The film is incredibly entertaining and one can barely register the fact that it is over three hours long. First, the individual portraits of the samurai are carefully drawn, and each is characterized uniquely with at least one incident. Kambei shaves his head (usually a sign of disgrace) to impersonate a priest in order to save a child held hostage by a thief. Katsushiro picking flowers in the middle of battle preparations. Heihachi (Chiaki) chopping wood and never losing his sense of humor. Kyuzo (Miyaguchi), the master swordsman, who duels with deadly precision. The two characters where most attention is paid, however, are doubtless Kikuchiyo and Kambei. Mifune's hero is strange: he cannot befriend farmers because he is repulsed by their inaction, but he cannot befriend the samurai because he blames them for the farmers' plight. Kambei, who gradually comes to realize why it is that the farmers fear and hate the samurai who are supposed to protect them only a trifle less than the bandits who rob them, is doomed to knowing but unable to change his own fate. He wins the battle, but in fact loses and has to leave, quickly forgotten by the farmers.
One is tempted to read a lot of class commentary in this epic, as indeed some have done, but never mind the Marxist interpretations, the story really does not need them, and can stand on its own. There are no hidden messages, everything is in plain sight, enacted with quiet drama that only Kurosawa can muster. The most unforgettable scene is the final showdown: the battle in mud and rain. Do we look at Kambei, who stands like a colossus, drawing an arrow after an arrow? Or do we look at Kikuchiyo, who charges madly at man and beast, using up swords as if they are tooth picks? Or do we look at Kyuzo, invincible to a blade and ironically killed by a bullet? Or do we look at Katsushiro, who goes from youth to manhood within minutes? The fight is fast, brutal, ugly, and ignominious. There is no glory even for Kikuchiyo's self-sacrifice when he manages to kill the leader of the bandits. In the end, there are four graves and three samurai completely ignored by the farmers.

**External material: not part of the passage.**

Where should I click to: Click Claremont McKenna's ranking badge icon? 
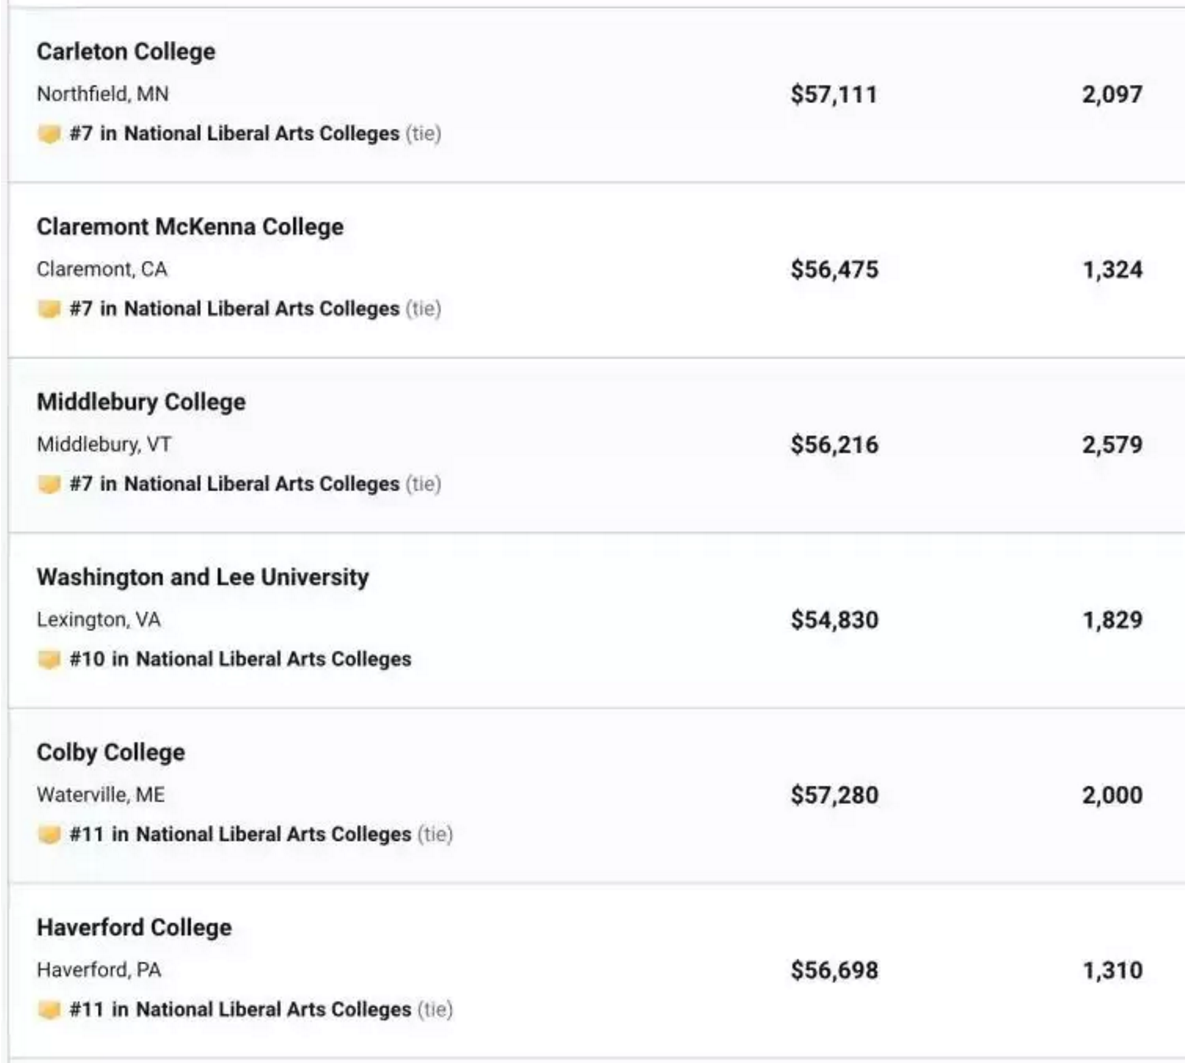point(49,309)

The farmers are also capable of courage. One extremely poignant moment involves farmer Rikichi and his wife, who has been kidnapped by the bandits during their last raid. When the raid party storms the bandit compound and sets it on fire, Rikichi discovers that his wife is alive. She wakes up from the smoke, sees the fire, and then does not wake her captors up, preferring to perish in the flames. When they still manage to wake up and run outside only to be mowed down by the samurai, she eventually leaves. It is at this point that Rikichi sees and recognizes her. He runs toward his wife but then she turns around and darts back into the fire, to perish there, unable to look her husband in the eye. He has to live through her death all over again. No wonder he longs to fight the bandits.

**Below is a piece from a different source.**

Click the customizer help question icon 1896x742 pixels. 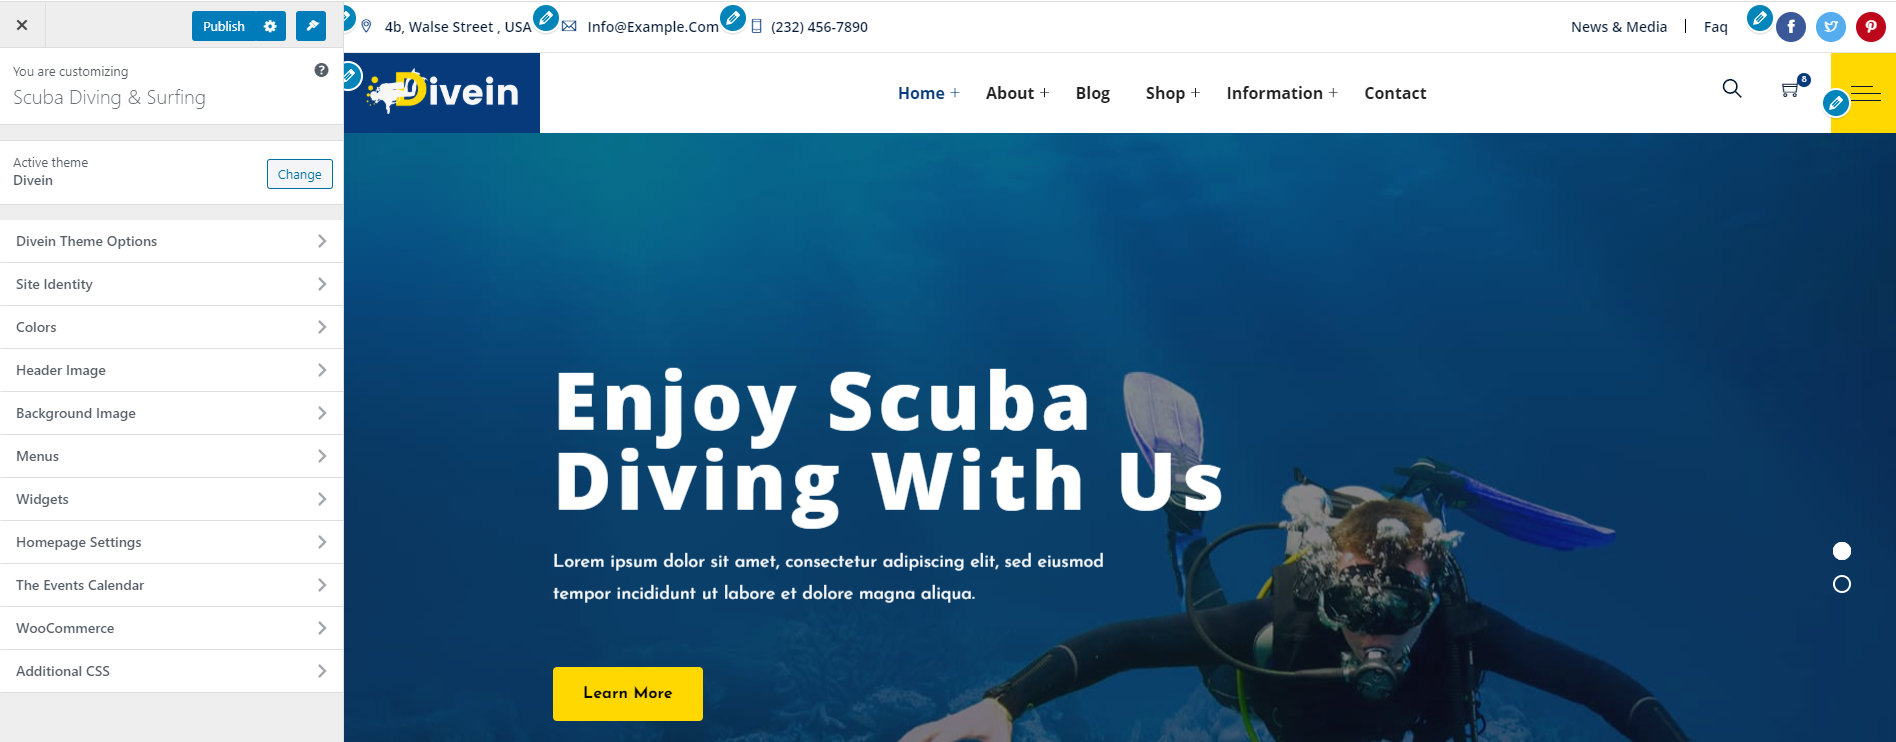click(x=321, y=70)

This Kurosawa epic is mesmerizing and although the battles are somewhat sanitized (i.e. not much blood and gore by contemporary standards), they are quite impressive, much more so than many a modern gorefest. One certainly needs to see this film several times to appreciate all the little details that Kurosawa managed to pack into it. The popular lame Western remake, THE MAGNIFICENT SEVEN, really does the story no justice at all. Do yourself a favor and go for the original.